The New York Times' Charlie Savage has the scoop:
WASHINGTON — A treaty ban on cruel treatment will restrict how the United States may treat prisoners in certain places abroad, the Obama administration is expected to tell the United Nations on Wednesday, according to officials.
That interpretation would change a disputed Bush administration theory that the cruelty ban does not apply abroad. But the Obama administration also stopped short of an unequivocal acceptance that the ban imposes legal obligations everywhere that American officials have a prisoner in their custody or control, as human rights advocateshad urged it to say.

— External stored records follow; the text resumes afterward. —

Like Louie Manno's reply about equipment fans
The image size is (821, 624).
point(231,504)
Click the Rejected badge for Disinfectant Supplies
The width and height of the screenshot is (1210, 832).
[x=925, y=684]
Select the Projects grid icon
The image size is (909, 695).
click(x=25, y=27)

An American delegation will unveil the administration’s position in Geneva on Wednesday in a presentation before the United Nations Committee Against Torture. The panel, which monitors compliance with the United Nations Convention Against Torture, has asked whether the United States still takes the Bush-era view.
Most of the torture treaty contains no geographic limitations. But its ban on “cruel, inhuman or degrading treatment” that falls short of torture is one of several provisions that apply to a state’s conduct “in any territory under its jurisdiction.” That phrase is ambiguous, and the administration of President George W. Bush took the view that the ban did not apply beyond domestic soil.
The Obama administration, after an internal debate that has drawn global scrutiny, is taking the view that the cruelty ban applies wherever the United States exercises governmental authority, according to officials familiar with the deliberations. That definition, they said, includes the military prison at Guantánamo Bay, Cuba, and American-flagged ships and aircraft in international waters and airspace.